その代わり空を突き刺すようにとんがった建物を見つけた。
「あれはなに?」
「スカイツリー」
「光らないの?」
大冴は夜になるとライトアップされると答えた。
「ねぇ、東京タワーは?」
「ここからは見えない」
「なんだぁ、つまんない、がっかりぃ」
琉海は下唇を突き出し不服そうにする。
「おまえさっきの腹いたは仮病じゃないだろうな。東京タワーは俺の寝室から見える」
「え、見たい見たい」
「だめだ」
「なんで?」
「立ち入り禁止だ」
「またぁ?」
海辺の別荘でも琉海が入ってはいけない部屋があった。
ちぇっ、いいもん、いいもん。
またあの男の人に会ったら連れて行ってもらうもん。
琉海は窓から見えるスカイツリーを眺める。
それにあれも夜になったらすごい綺麗かもしれないし。
琉海は10人くらい座れそうな白いソファーに腰を下ろした。
海辺の家と比べて殺風景な部屋だった。
死んだ珊瑚礁のようだと琉海は思った。
広すぎるソファーに身を任せていると睡魔が襲ってきて琉海はそのまま眠ってしまった。
目が覚めると足元に茶々丸が丸くなって寝ている。
寝息でわずかに体が動かなければ白いクッションと間違えて足を乗せるところだった。
窓の外にライトアップされたスカイツリーが見えた。
琉海は起き上がって窓のそばに寄る。
青白く光るそれはなんだか巨大なタワーの亡霊のように見えた。
琉海はがっかりした。
「なんかあんまり綺麗じゃない、暗い〜、なんかぬぼぉ〜ってしたかんじ。東京タワーの方がきれい」
「俺はスカイツリーの方が好きだけどな」
大冴の家なのに大冴がいることをすっかり忘れていた琉海は驚いて振り返る。
暗闇の向こうに大冴が立っているのが見えた。
まるでスカイツリーみたいだと琉海は思った。
「みんな東京タワーの方が好きなんだな」
暗くて大冴の表情は見えなかったが、大冴が寂しそうな顔をしているように琉海は感じた。

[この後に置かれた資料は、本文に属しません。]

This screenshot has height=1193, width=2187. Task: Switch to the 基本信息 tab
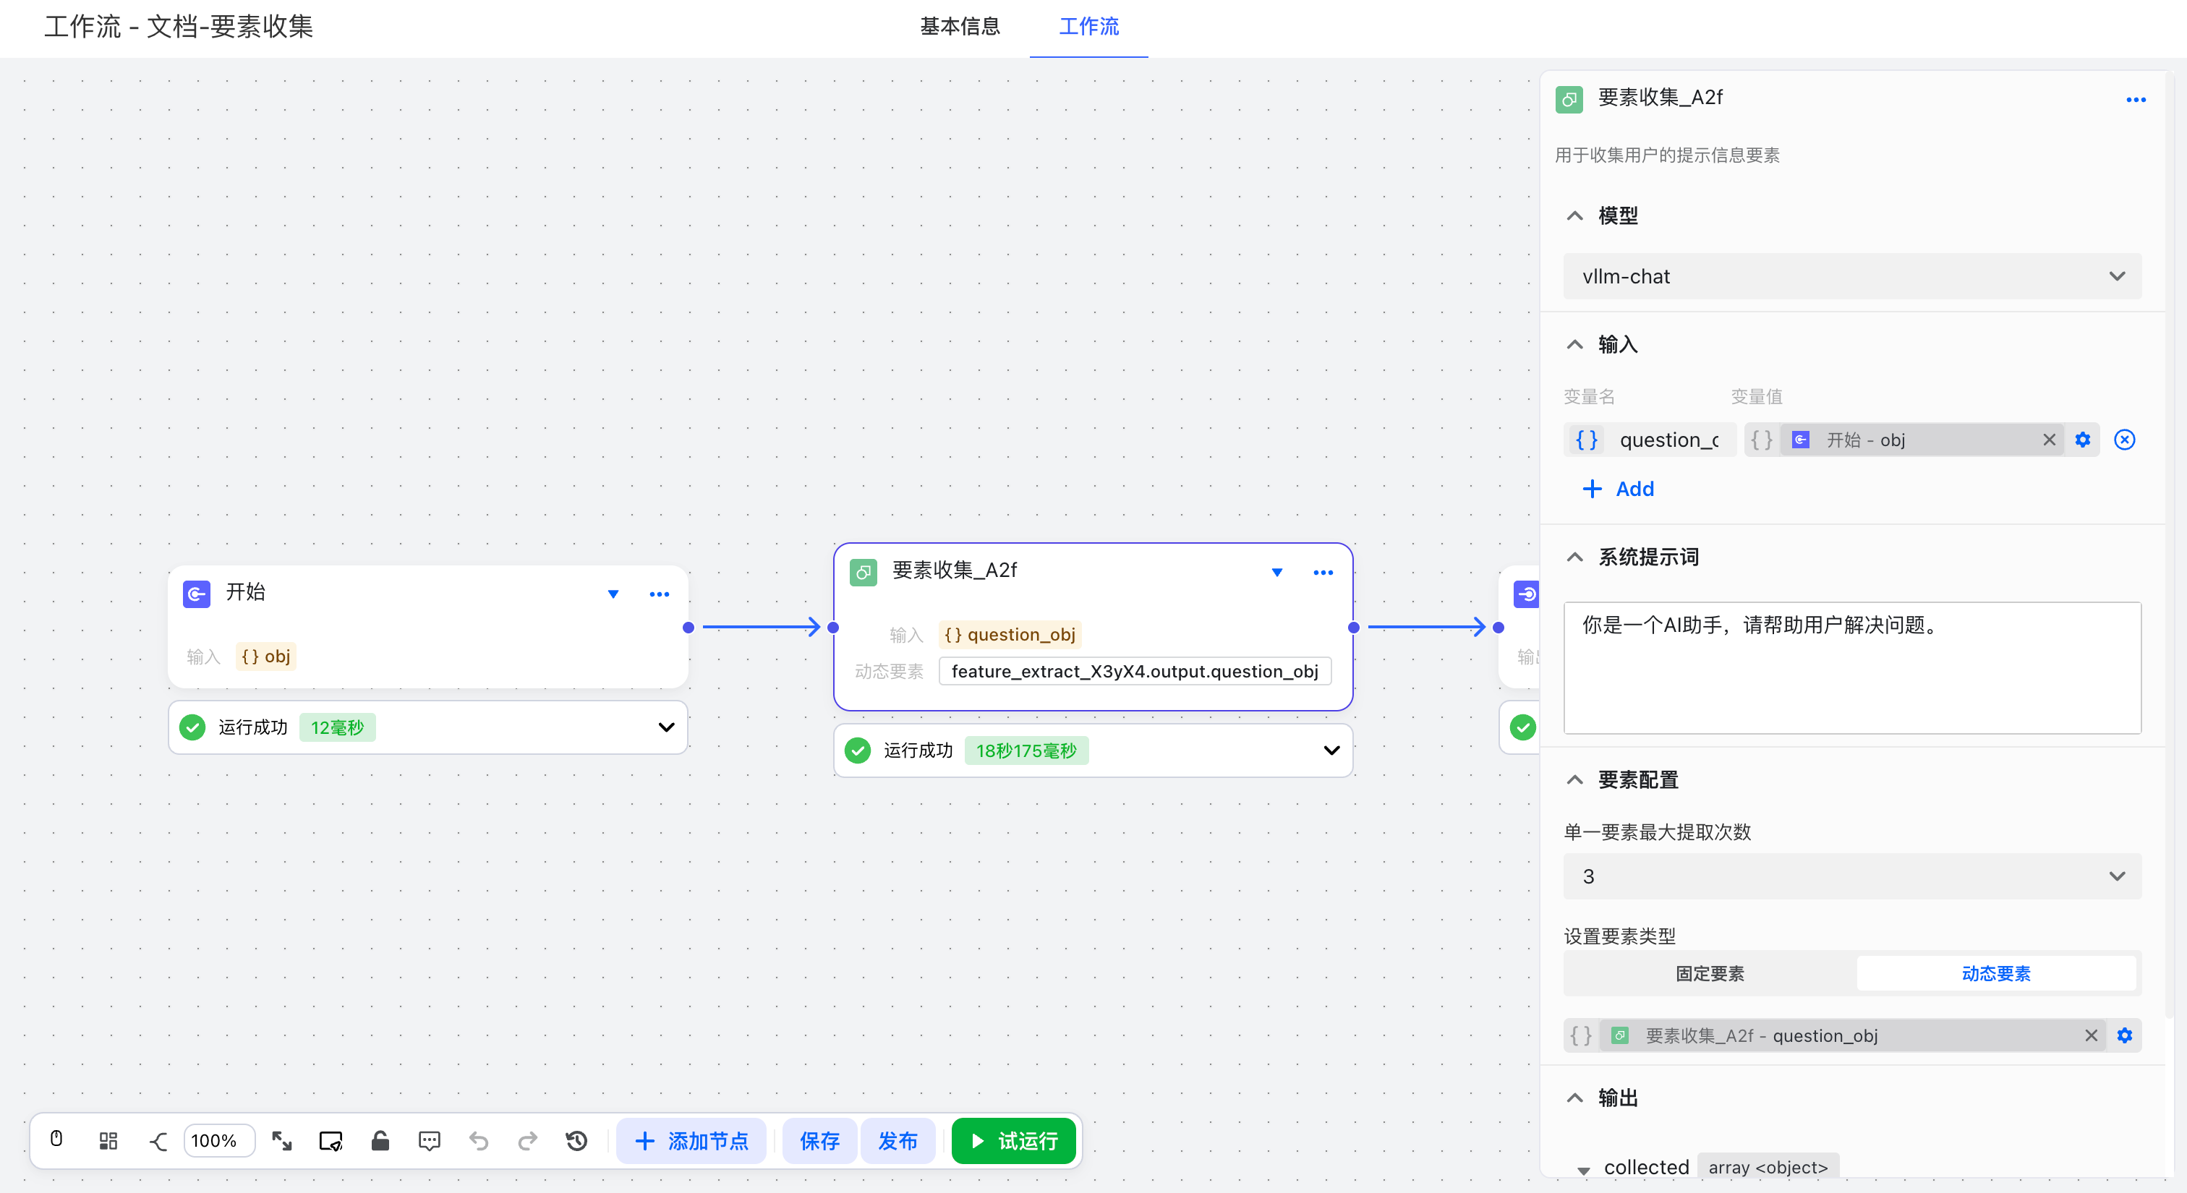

光り輝いていた東京タワーに比べスカイツリーはくすんだ東京の夜空に混ざってしまいその輪郭さえもはっきりしない。
東京タワーは眩しいくらいだったのに。
なんでこんなのが大冴は好きなんだろう。
琉海には理解できなかった。
こんなまるで大きな暮石みたいなタワーが。